FAO 71 (Western Central Pacific Ocean)

Target species

Skipjack tuna, yellowfin tuna, frigate tuna and kawa kawa

Landing areas

North Maluku, North and South-East Sulawesi, East-Nusa Tengara

Potential risks
  • Safety on board
  • Post-harvest loses
  • Traceability of products

Fleet and boat characteristics

Pole-and-line vessels vary in size ranging from 5 GT to up to 30 GT. Vessels ranging from 20-30 GT are locally called ‘huhate’ and vessels ranging from 5-15 GT are known as ‘funai’. The fishing power of one huhate is on average equivalent to about two funai. In 2014 the number of pole and line units were 3,932, with 76 vessel licenses (Fishery Yearbook 2015, DGCF). A fishing unit is a combination of boats and gear. When a fishing boat deploys two different gears over the course of a year, its fishery unit is listed as two. The IPNLF (2012) estimated that there were around 232 larger pole-and-line vessels (huhate) operating in Indonesia in 2007.

Most of the pole-and-line vessels use shaved ice to preserve their catches. No pre-processing, such as gutting and beheading, is done on board. Vessels can be owned by individual fishermen, funded by or be part of processing companies or rented out by middlemen.

Fishing method

When a school of fish is located live bait fish is taken from water tanks located on deck and chummed in the water near the vessel, creating feeding frenzy in the school of tuna. Fishermen with fishing poles, position themselves along the board, aft side or all around the vessel and swing the fish on board that snap at the hooks in their feeding frenzy. After the fish is swung on deck it is easily removed from the barbless hook. This fish are stored in a cold storage department.

Target species

The tuna species caught by pole and line fishing are skipjack tuna, yellowfin tuna, frigate tuna and kawa kawa.

Fishing areas

Pole-and-line vessels predominantly operate in the Western Central Pacific Ocean (FAO 71).

Landing areas

The main landing areas for pole-and-line fishermen are in eastern provinces, like North Maluku (AFP Ternate), Maluku (AFP Ambon), North Sulawesi (OFP Bitung), East-Nusa Tengara (CFP Tenau Kupang) and South East Sulawesi (OFP Kendari).

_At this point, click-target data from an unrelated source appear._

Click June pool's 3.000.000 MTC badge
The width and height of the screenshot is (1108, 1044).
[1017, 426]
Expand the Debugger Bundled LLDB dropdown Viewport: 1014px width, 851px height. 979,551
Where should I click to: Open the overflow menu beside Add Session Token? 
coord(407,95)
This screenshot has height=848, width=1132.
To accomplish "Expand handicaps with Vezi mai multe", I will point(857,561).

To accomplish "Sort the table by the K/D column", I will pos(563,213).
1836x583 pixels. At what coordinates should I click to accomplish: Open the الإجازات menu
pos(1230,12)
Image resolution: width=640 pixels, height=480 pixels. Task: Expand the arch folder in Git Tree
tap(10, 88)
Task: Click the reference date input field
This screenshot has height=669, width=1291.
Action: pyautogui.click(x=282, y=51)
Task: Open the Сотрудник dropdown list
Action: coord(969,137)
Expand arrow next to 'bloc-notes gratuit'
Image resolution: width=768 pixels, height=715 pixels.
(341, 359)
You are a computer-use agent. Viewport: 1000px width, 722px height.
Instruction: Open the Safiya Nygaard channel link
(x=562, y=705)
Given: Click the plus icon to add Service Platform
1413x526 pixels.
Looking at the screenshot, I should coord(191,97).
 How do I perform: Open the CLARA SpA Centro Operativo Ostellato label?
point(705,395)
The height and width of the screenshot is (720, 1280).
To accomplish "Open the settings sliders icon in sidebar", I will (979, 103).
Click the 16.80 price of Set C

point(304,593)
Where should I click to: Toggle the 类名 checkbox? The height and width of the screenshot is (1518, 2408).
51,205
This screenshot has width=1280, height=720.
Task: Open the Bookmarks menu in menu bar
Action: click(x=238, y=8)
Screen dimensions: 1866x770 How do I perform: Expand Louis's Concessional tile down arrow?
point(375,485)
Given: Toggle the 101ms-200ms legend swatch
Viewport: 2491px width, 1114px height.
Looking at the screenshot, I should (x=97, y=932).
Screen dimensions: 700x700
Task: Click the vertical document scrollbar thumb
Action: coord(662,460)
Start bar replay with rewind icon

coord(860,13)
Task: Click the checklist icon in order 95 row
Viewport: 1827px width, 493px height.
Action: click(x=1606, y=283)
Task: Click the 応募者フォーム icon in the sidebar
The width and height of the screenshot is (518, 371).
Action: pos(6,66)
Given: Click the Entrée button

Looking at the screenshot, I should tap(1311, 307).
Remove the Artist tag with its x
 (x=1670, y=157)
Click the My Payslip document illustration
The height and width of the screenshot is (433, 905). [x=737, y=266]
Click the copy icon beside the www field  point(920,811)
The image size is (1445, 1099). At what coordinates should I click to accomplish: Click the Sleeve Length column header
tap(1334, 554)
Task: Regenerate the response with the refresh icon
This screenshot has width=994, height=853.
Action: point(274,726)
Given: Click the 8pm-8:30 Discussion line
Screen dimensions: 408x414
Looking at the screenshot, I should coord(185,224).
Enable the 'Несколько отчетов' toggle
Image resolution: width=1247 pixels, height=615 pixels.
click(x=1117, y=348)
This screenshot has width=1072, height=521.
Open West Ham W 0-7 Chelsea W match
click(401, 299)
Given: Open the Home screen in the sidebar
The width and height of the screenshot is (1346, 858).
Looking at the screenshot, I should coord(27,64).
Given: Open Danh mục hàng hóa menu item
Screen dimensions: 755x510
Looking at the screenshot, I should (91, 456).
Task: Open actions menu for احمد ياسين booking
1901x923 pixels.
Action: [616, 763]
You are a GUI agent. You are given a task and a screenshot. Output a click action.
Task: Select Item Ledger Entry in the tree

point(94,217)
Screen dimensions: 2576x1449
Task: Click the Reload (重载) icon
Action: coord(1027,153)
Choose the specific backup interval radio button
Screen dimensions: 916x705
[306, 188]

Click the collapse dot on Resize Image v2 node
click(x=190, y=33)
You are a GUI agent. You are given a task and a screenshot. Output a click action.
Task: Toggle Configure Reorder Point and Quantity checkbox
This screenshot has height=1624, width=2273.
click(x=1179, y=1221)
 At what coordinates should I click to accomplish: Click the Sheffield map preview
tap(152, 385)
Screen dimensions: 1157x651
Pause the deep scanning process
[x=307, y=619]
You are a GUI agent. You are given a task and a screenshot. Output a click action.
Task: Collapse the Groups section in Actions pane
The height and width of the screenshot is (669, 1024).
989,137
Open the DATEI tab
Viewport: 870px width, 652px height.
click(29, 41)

Tuna is a seasonal and migratory species. High season for catching tuna in the Pacific Ocean are from March to October, with peak catches in March to August (WCFPC, 2009).

Stock status

Skipjack tuna stock in the Pacific are at low risk, as stock biomass is well above levels necessary to produce the maximum sustainable yield (RASS, 2016). Yellowfin tuna stocks in the Pacific were in 2011 not in an overfished state and overfishing did not occur (SFP, 2011). Current stock status of yellowfin tuna or the stocks of the other species is unknown.